### [PROBLEM TO WORK ON]
In the data below, which lines hold "computer"? Copy every one.

Collected data
###
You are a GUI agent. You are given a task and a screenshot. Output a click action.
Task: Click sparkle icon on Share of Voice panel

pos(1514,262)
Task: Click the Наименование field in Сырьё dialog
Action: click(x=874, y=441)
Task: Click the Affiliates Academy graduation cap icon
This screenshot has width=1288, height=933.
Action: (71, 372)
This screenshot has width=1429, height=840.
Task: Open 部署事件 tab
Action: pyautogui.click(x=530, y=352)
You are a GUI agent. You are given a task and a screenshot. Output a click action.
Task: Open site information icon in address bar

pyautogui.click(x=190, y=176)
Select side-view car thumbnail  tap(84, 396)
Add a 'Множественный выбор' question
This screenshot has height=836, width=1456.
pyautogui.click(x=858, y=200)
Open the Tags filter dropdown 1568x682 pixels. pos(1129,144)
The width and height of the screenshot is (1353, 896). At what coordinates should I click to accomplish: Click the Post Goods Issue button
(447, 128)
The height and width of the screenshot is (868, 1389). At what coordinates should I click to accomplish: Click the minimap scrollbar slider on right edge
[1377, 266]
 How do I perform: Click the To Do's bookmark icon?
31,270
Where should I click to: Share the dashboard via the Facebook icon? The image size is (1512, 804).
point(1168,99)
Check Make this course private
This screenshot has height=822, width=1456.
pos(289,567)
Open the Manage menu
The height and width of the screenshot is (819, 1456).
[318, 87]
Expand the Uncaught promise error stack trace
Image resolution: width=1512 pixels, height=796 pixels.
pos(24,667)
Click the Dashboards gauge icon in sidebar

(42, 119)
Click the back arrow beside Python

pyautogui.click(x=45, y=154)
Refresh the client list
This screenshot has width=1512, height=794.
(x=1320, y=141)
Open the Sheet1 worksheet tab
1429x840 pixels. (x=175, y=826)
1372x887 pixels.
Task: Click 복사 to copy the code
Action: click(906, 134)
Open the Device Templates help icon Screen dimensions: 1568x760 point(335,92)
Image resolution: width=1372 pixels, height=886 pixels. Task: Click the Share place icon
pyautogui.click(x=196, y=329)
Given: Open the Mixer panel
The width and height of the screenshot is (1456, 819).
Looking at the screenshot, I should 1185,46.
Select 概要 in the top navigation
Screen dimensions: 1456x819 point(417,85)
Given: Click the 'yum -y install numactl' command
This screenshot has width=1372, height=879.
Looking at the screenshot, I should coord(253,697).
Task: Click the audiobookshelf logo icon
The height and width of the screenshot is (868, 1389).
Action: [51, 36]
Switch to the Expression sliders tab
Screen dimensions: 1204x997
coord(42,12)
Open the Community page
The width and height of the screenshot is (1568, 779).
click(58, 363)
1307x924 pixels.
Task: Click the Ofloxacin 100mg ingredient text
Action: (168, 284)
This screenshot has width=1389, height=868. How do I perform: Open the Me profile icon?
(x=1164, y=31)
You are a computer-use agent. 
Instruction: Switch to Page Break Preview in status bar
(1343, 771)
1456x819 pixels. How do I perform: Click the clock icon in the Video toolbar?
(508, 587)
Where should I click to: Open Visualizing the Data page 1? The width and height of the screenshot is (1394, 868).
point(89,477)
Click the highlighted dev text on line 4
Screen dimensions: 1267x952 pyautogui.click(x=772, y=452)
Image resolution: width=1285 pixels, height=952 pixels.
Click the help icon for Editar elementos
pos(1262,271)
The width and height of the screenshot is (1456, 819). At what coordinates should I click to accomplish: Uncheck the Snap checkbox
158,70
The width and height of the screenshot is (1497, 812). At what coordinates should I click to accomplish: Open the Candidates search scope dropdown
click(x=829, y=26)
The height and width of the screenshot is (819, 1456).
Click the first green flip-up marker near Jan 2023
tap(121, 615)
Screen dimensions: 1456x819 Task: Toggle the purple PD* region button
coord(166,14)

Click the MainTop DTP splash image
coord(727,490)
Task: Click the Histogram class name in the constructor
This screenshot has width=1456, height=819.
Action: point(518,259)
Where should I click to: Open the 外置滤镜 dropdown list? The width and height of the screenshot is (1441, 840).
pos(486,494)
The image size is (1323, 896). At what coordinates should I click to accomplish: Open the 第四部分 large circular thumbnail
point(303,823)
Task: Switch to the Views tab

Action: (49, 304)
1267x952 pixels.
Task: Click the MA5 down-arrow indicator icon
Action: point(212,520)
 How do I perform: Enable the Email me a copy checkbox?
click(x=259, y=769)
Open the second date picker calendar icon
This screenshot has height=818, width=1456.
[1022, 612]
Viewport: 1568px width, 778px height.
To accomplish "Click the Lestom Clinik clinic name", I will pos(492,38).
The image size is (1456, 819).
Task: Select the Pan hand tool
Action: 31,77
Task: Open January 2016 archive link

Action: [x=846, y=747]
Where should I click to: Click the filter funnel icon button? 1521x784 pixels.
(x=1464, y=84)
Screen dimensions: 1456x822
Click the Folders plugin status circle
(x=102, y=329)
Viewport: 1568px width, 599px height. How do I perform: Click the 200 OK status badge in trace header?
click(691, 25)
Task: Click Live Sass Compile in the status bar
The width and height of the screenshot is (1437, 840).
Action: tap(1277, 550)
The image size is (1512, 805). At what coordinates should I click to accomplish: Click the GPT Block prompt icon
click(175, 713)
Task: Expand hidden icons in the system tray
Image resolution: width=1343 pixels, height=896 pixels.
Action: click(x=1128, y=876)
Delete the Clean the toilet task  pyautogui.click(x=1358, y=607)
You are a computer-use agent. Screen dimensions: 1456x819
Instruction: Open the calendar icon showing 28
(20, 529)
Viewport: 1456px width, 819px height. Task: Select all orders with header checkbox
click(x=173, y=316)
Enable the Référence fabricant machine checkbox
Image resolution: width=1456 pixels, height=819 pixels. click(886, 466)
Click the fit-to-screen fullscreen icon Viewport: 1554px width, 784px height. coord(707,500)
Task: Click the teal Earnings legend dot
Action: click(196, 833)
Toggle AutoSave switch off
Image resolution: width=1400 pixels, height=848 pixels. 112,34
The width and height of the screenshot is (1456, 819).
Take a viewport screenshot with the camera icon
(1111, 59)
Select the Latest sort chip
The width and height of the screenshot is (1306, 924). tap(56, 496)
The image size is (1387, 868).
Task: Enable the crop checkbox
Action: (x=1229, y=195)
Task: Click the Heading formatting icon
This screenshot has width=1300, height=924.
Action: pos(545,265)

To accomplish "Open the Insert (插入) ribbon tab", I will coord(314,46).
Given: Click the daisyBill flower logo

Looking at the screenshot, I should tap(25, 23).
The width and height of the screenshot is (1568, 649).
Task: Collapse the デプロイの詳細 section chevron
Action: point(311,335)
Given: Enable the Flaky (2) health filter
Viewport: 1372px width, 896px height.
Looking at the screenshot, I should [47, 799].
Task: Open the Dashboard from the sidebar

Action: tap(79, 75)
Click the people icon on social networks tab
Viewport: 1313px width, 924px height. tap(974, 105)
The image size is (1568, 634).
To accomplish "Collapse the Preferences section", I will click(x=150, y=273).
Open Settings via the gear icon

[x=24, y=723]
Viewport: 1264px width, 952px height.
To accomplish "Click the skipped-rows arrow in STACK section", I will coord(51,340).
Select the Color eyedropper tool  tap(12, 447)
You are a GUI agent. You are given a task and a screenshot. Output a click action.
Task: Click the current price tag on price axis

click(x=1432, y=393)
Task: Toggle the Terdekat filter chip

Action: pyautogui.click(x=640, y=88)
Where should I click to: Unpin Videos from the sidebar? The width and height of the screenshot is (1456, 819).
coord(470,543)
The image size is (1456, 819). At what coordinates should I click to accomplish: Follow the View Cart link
###
### [SOLVED PROBLEM]
You are a computer-use agent. 
You are a computer-use agent. Screen dimensions: 1456x819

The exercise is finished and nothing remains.